In the material below, find the line containing "Task: Click the scroll" and the line containing "Click the 0-3 result column header". Output those two lines and all lines between them exactly, without pictures.
Input records section start
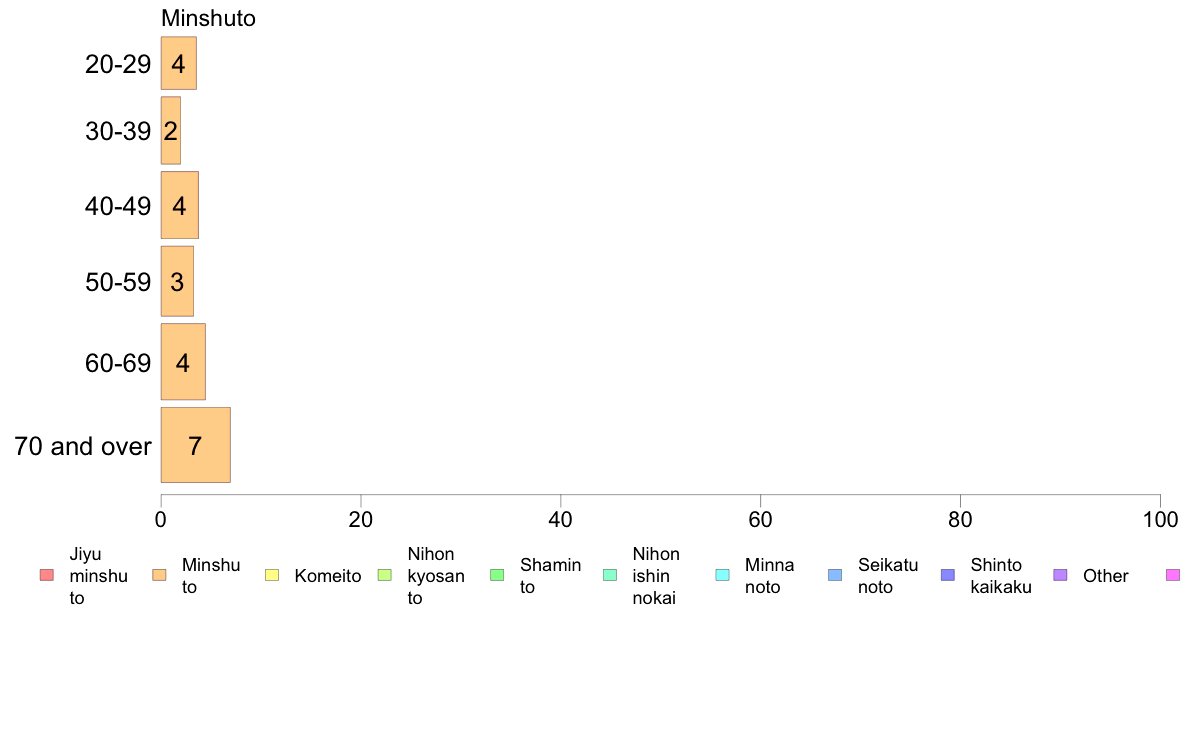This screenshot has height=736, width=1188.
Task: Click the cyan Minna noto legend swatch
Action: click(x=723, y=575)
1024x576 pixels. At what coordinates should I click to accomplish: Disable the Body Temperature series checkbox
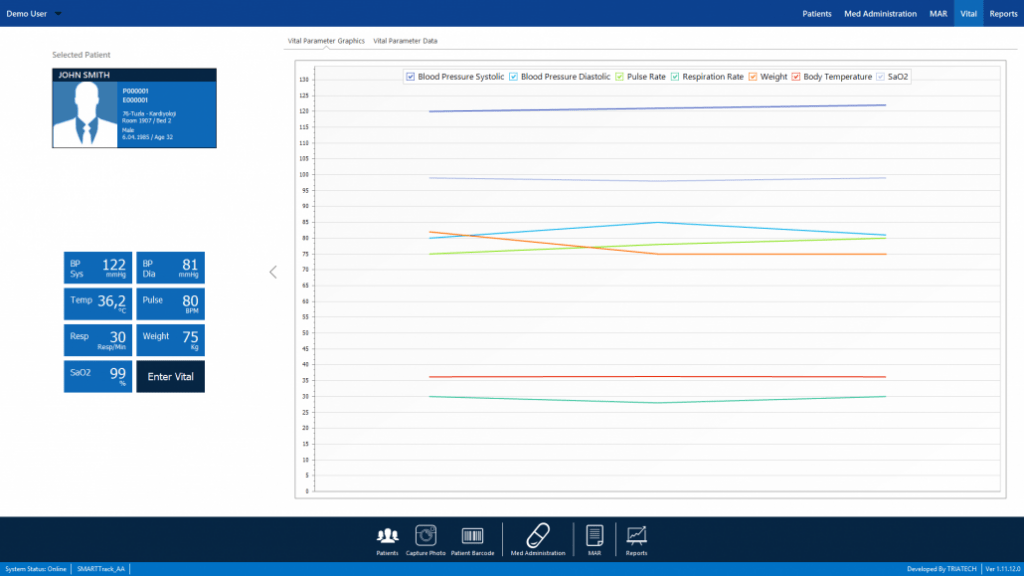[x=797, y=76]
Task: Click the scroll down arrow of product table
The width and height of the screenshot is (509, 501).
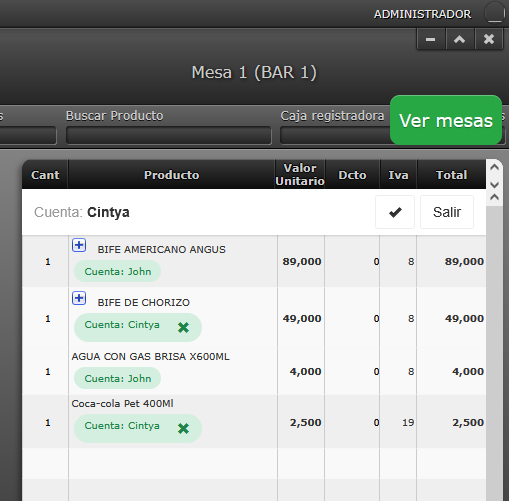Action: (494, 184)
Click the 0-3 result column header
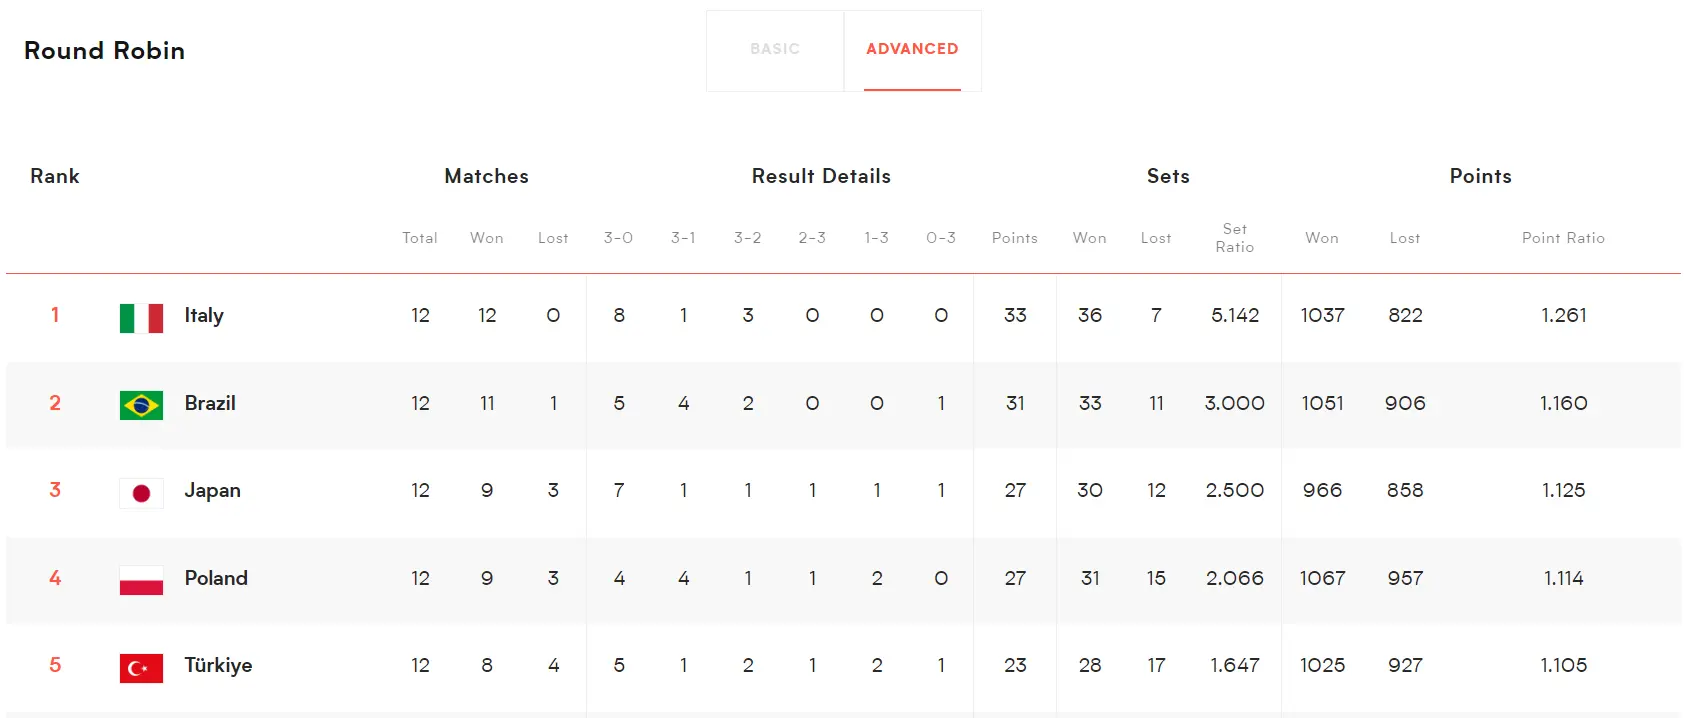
Input records section end
Input records section start
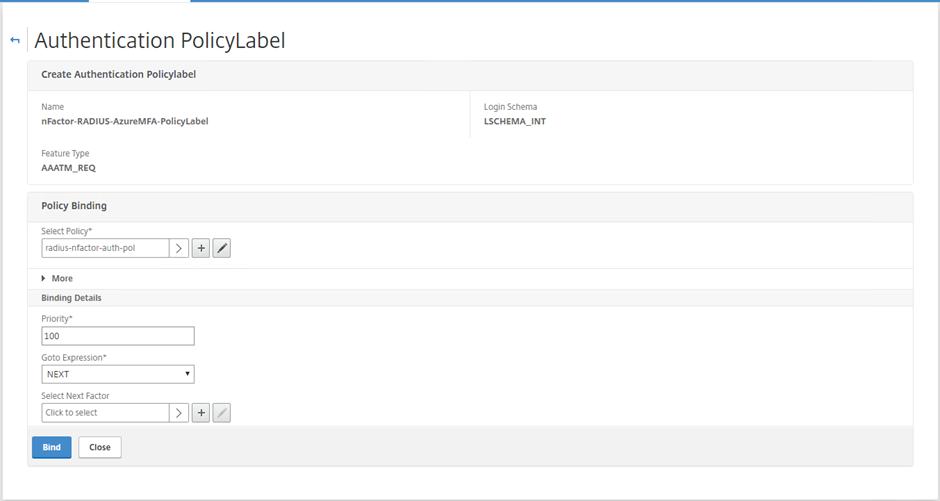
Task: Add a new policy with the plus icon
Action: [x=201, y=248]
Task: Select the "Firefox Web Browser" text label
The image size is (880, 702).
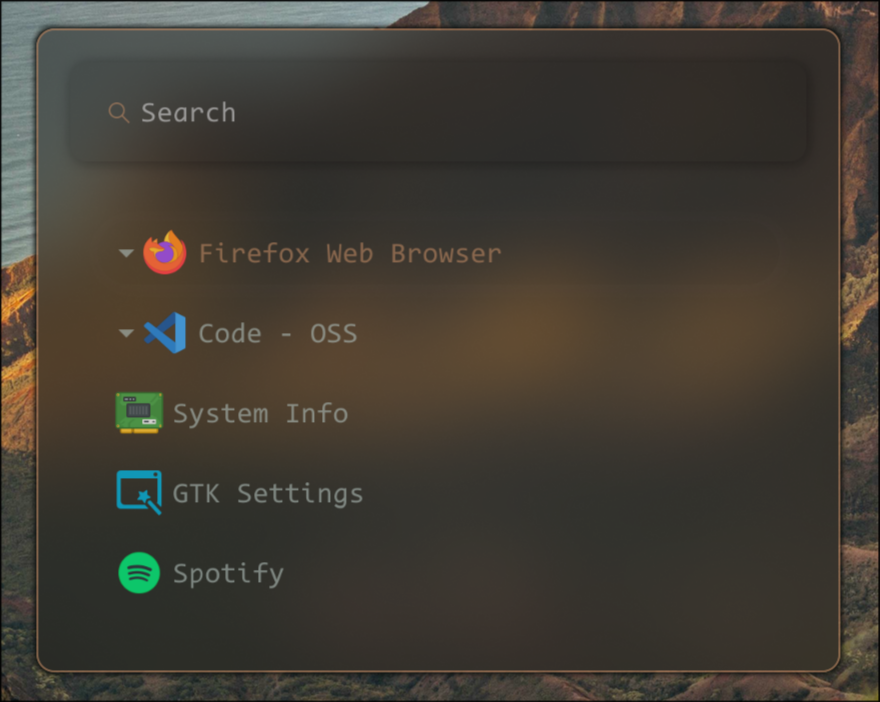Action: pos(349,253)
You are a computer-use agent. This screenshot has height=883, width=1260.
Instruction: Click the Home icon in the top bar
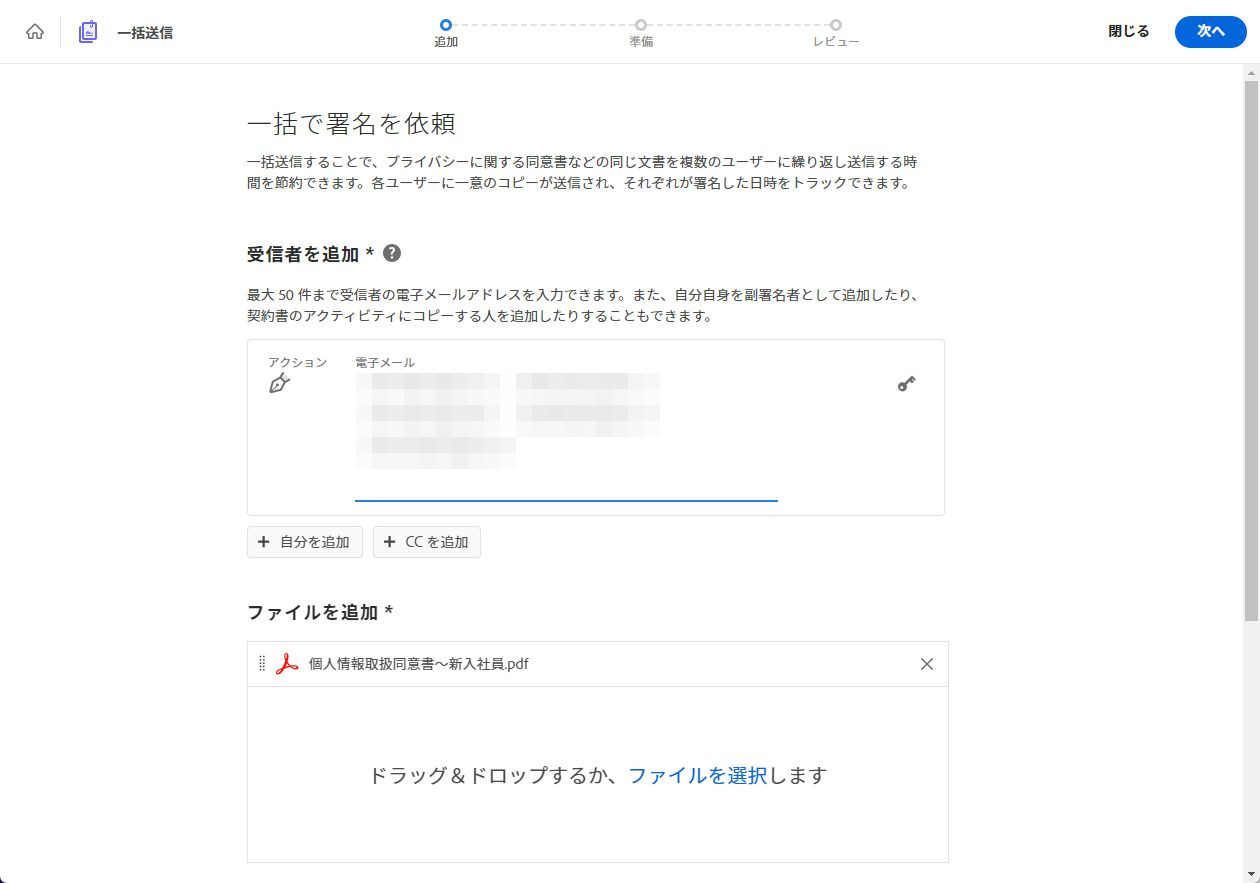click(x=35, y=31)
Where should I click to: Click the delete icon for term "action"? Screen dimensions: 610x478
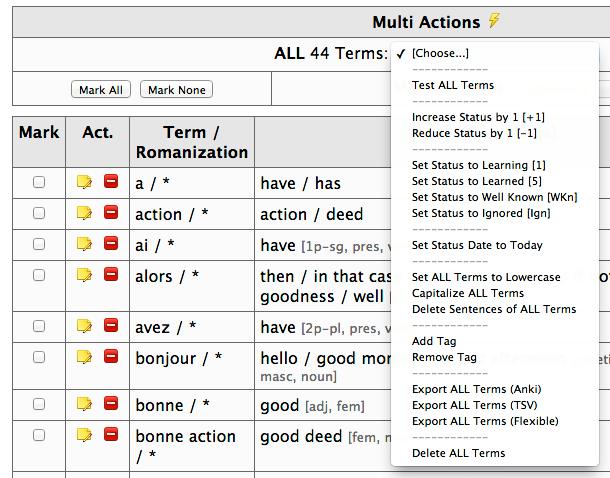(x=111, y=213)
Input records section end
Problem solution ->
Task: Click the scroll down arrow of product table
The width and height of the screenshot is (509, 501).
Action: (494, 184)
Click the 0-3 result column header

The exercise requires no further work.